## Tasks to complete
1: Copy the thermofluids module description from the words that begin "Pre-Requisite Knowledge" through "and thermodynamic systems.", swapping "foundation" for "grounding".
2: Write a continuation of the thermofluids module description that begins right after its final sentence.

----- Provided text

SHE Level 1
SCQF Credit Points 10.00
ECTS Credit Points 5.00
Module Code M1H321923
Module Leader Richard Danyi
School School of Computing, Engineering and Built Environment
Subject Mechanical Engineering
  • B (January start)

Pre-Requisite Knowledge

Higher grade physics or equivalent

Summary of Content

The aim of this module is to provide students with a foundation in the knowledge of mechanical engineering science and principles, and apply them to the design and analysis of hydrostatic, hydrodynamic and thermodynamic systems.


The teaching syllabus will cover the following areas: Introduction to Thermofluids: Definition of a fluid. Ideal and real fluids. Perfect gases. Compressible and incompressible fluids. Dimensions and units. Distinction between a fluid and a solid. Shear stress, velocity gradient and viscosity. Newtonian and non-Newtonian fluids. Description of phase. Fluid as a liquid, gas or vapour. Fluids: Fluid statics. Pressure in static fluids. Measurement of pressure, manometry. Descriptive treatment of flow. Comparison of laminar and turbulent flow. Reynold's Number. Continuity, momentum and energy equations. Use of energy equation to analyse single pipe systems. Thermodynamics: Basic definitions of systems. The perfect gas. The equation of state for a perfect gas. The 1st law of thermodynamics. The non-flow energy equation. Application to constant volume, constant pressure, isothermal, isentropic and polytropic processes.

Learning Outcomes

On completion of this module the student should be able to:1. demonstrate an understanding of fluids and their basic properties;2. measure and calculate fluid pressure;3. analyse flows, pressures and energies in pipe systems;4. apply the principles of work and energy in compressible fluid flow systems;5. evaluate heat, work and energy terms for closed systems using the 1st law of thermodynamics.

----------
----- Source data

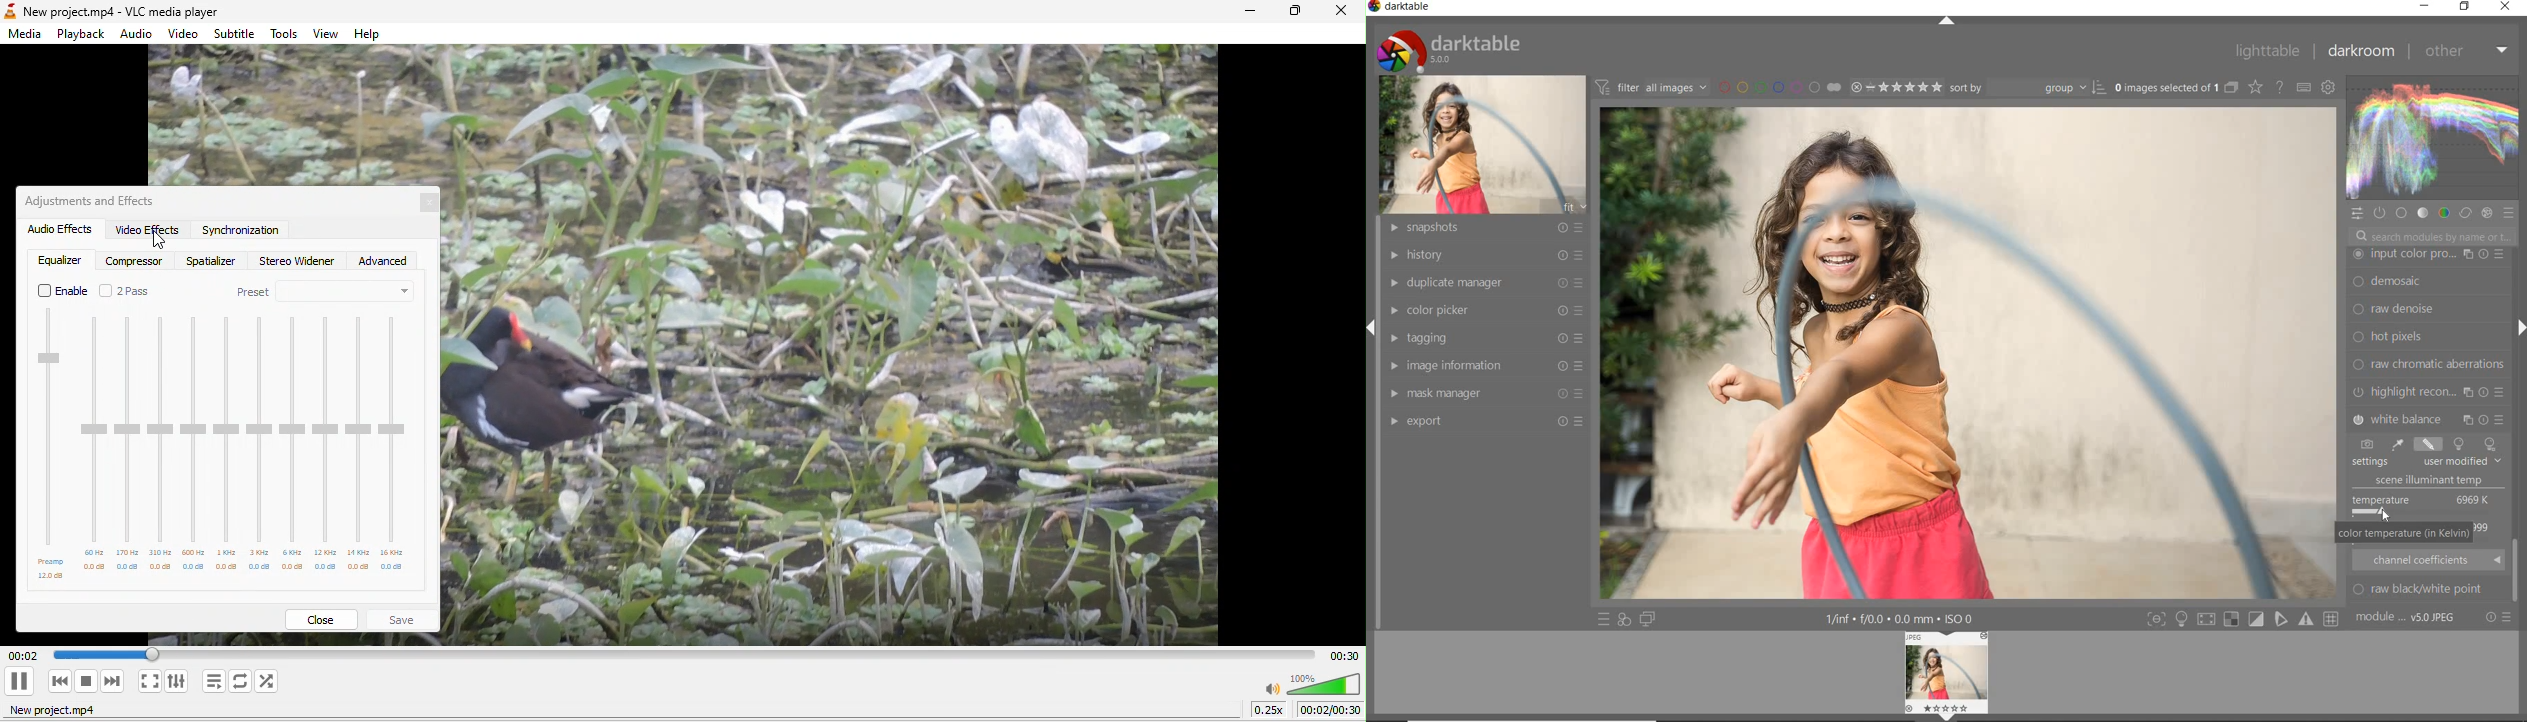  Describe the element at coordinates (138, 34) in the screenshot. I see `audio` at that location.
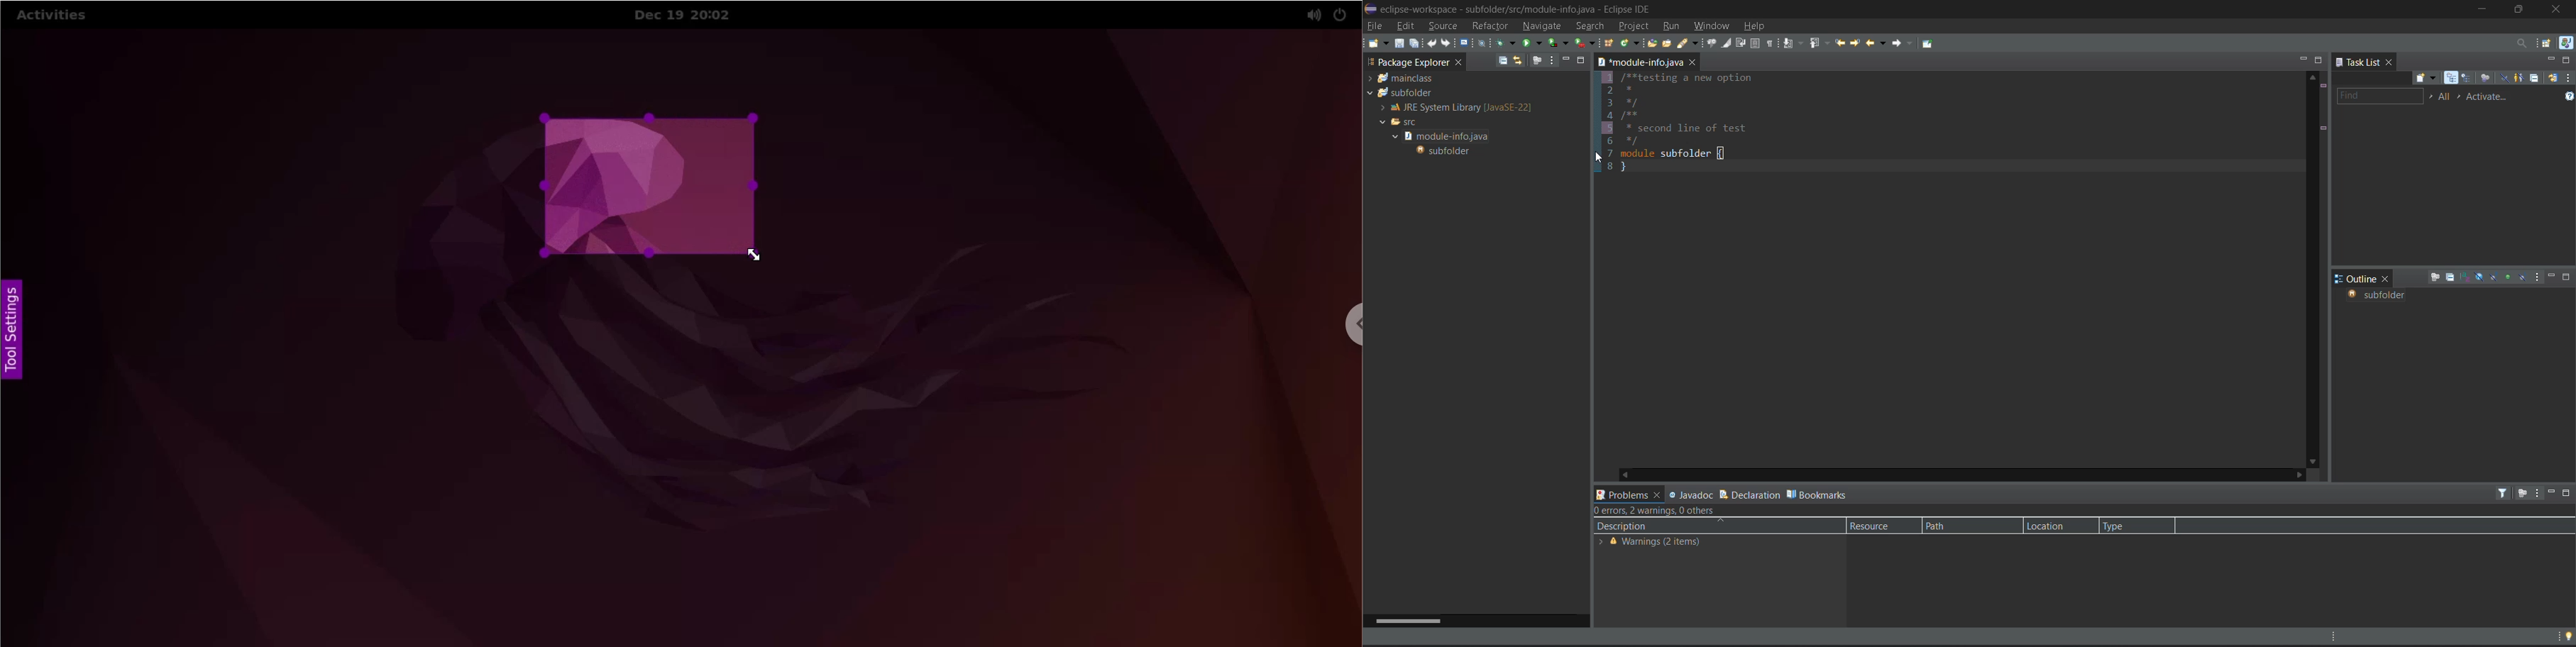 The width and height of the screenshot is (2576, 672). What do you see at coordinates (1503, 60) in the screenshot?
I see `collapse all` at bounding box center [1503, 60].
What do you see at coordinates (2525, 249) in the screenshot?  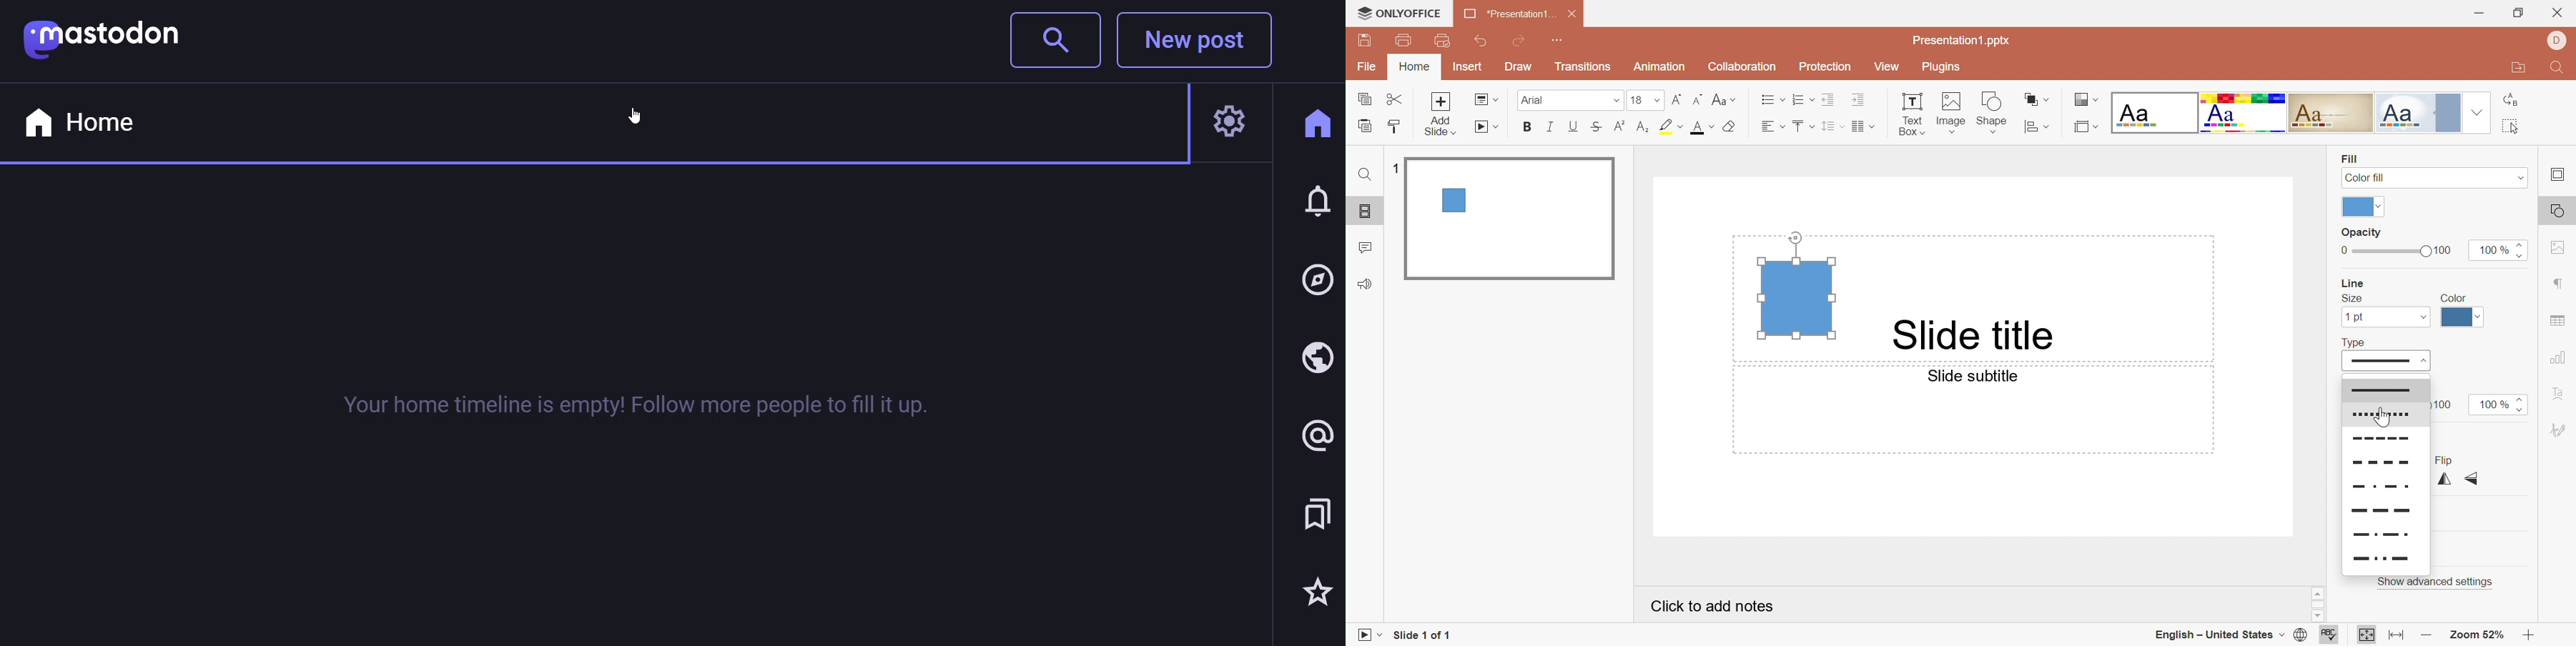 I see `Slider` at bounding box center [2525, 249].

----------

## Task results
1:
Pre-Requisite Knowledge

Higher grade physics or equivalent

Summary of Content

The aim of this module is to provide students with a grounding in the knowledge of mechanical engineering science and principles, and apply them to the design and analysis of hydrostatic, hydrodynamic and thermodynamic systems.

2:
Teaching / Learning Strategy

To support the student learning experience this module's lectures and seminars are carefully structured to present a consistent and logical progression of topics and concepts. The lecture delivery will be enhanced by a variety of forms including, where appropriate, computer based animations and other multimedia forms. Feedback will be provided to students as follows: Students will be provided with feedback within two weeks of submission of all summative assessments providing information on strengths, weaknesses and suggestions for corrective action. Student feedback on teaching, learning and assessment will be sought at the end of the semester through a module evaluation questionnaire.

Indicative Reading

Michael J. Moran, Howard N. Shapiro, Fundamentals of Engineering Thermodynamics, John Wiley & Sons, Inc Seventh Ed 2011 Eastop,T.D and McConkey.A., Applied Thermodynamics. 6th Edition, Longman, 1997. Massey,B.S., Mechanics of Fluids. Van Nostrand Reinhold (UK), 2001 Johnson,A. and Sherwin,K., Foundations of Mechanical Engineering. Nelson Thornes, 2001. Hannah,J. and Hillier,M.J., Applied Mechanics. 3rd Edition, Longman, 1995. Yunis, A and Robert H Turner, Fundamentals of Thermal-Fluid Sciences, McGraw Hill International Edition 2001

Transferrable Skills

Problem Solving, Communication Skills: Written, Critical Evaluation

Module Structure

Activity Total Hours
Lectures (FT) 12.00
Assessment (FT) 9.00
Tutorials (FT) 20.00
Independent Learning (FT) 55.00
Practicals (FT) 4.00

Assessment Methods

Component Duration Weighting Threshold Description
Coursework 1 n/a 50.00 35% Report/Class test (750 or equivalent words)
Coursework 2 n/a 50.00 35% Report/Class test (750 or equivalent words)